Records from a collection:
******

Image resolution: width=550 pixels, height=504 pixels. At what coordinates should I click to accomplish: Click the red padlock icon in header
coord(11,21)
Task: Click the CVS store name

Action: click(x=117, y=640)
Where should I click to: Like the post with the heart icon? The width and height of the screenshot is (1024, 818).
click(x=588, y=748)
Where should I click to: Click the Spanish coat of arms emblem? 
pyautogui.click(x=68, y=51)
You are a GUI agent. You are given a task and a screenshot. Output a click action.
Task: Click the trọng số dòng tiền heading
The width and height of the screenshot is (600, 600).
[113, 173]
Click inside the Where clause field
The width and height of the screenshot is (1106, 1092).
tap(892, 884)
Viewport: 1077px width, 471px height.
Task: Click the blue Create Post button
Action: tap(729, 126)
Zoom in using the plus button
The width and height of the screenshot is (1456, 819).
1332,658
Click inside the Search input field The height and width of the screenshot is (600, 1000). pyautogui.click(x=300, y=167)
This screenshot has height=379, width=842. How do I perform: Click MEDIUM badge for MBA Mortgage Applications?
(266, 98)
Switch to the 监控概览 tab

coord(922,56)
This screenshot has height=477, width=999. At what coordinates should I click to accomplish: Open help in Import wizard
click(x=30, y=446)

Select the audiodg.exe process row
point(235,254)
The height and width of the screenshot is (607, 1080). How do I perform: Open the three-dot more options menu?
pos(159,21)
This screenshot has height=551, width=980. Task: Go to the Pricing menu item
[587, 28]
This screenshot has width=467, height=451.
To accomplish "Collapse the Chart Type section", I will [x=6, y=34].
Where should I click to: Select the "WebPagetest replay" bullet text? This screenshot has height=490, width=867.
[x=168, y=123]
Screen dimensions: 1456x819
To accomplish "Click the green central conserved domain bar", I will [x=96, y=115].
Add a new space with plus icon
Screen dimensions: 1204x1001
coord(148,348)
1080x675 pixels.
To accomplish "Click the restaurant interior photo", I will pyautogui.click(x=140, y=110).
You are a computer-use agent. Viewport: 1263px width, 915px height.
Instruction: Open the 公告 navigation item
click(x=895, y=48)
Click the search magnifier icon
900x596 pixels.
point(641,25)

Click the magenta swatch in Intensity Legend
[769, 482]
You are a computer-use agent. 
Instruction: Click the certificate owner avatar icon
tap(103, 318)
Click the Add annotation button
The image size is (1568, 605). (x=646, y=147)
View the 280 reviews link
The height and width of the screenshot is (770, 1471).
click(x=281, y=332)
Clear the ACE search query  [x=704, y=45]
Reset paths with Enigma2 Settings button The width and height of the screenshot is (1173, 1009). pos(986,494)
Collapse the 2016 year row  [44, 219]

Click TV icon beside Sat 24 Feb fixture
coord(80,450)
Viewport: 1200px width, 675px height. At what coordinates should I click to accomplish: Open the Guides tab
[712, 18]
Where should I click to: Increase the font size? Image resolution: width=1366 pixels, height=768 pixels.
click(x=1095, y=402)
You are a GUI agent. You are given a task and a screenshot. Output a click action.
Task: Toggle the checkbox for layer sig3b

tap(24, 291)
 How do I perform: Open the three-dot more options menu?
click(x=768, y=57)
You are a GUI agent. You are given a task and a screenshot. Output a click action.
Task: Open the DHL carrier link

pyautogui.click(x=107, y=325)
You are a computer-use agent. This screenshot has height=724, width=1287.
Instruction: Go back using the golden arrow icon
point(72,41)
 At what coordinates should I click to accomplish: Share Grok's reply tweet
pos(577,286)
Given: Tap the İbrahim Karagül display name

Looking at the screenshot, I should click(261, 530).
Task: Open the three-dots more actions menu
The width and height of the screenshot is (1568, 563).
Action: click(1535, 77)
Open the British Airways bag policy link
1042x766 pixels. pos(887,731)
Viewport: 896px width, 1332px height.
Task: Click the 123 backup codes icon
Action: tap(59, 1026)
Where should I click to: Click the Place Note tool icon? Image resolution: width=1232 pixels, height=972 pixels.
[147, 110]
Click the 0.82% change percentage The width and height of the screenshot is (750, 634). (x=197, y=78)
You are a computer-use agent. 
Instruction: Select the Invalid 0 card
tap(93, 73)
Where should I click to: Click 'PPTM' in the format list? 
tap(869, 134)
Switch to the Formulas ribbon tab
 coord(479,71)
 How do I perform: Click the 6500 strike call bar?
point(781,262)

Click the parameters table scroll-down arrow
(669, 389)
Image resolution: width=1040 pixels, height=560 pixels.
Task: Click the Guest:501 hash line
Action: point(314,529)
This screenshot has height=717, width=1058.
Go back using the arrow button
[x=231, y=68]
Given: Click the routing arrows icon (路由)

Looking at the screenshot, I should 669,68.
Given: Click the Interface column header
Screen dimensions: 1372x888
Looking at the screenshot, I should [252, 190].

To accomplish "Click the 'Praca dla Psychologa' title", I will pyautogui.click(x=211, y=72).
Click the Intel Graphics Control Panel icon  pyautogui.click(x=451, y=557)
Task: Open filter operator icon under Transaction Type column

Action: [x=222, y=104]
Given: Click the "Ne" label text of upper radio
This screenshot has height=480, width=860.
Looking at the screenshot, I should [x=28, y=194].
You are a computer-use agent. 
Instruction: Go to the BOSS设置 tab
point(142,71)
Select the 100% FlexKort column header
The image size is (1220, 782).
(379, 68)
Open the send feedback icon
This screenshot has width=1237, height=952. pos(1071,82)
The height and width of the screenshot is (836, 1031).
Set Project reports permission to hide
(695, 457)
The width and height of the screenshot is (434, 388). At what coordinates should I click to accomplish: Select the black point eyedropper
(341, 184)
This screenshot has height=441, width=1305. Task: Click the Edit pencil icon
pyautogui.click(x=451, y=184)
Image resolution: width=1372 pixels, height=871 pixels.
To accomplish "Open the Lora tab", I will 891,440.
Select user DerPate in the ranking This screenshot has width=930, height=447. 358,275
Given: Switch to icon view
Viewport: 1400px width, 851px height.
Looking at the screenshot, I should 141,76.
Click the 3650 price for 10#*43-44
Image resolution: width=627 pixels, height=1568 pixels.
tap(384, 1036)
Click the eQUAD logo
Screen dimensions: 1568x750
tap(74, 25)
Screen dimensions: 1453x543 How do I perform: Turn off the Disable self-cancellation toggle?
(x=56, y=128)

******

Work order:
Please write out exactly the lines from the start of the data through the line that contains "Screen dimensions: 1456x819", both ends included, and nothing else.

Task solution:
Image resolution: width=550 pixels, height=504 pixels. At what coordinates should I click to accomplish: Click the red padlock icon in header
coord(11,21)
Task: Click the CVS store name

Action: click(x=117, y=640)
Where should I click to: Like the post with the heart icon? The width and height of the screenshot is (1024, 818).
click(x=588, y=748)
Where should I click to: Click the Spanish coat of arms emblem? 
pyautogui.click(x=68, y=51)
You are a GUI agent. You are given a task and a screenshot. Output a click action.
Task: Click the trọng số dòng tiền heading
The width and height of the screenshot is (600, 600).
[113, 173]
Click inside the Where clause field
The width and height of the screenshot is (1106, 1092).
tap(892, 884)
Viewport: 1077px width, 471px height.
Task: Click the blue Create Post button
Action: tap(729, 126)
Zoom in using the plus button
The width and height of the screenshot is (1456, 819).
1332,658
Click inside the Search input field The height and width of the screenshot is (600, 1000). pyautogui.click(x=300, y=167)
This screenshot has height=379, width=842. How do I perform: Click MEDIUM badge for MBA Mortgage Applications?
(266, 98)
Switch to the 监控概览 tab

coord(922,56)
This screenshot has height=477, width=999. At what coordinates should I click to accomplish: Open help in Import wizard
click(x=30, y=446)

Select the audiodg.exe process row
point(235,254)
The height and width of the screenshot is (607, 1080). How do I perform: Open the three-dot more options menu?
pos(159,21)
This screenshot has height=551, width=980. Task: Go to the Pricing menu item
[587, 28]
This screenshot has width=467, height=451.
To accomplish "Collapse the Chart Type section", I will [x=6, y=34].
Where should I click to: Select the "WebPagetest replay" bullet text? This screenshot has height=490, width=867.
[x=168, y=123]
Screen dimensions: 1456x819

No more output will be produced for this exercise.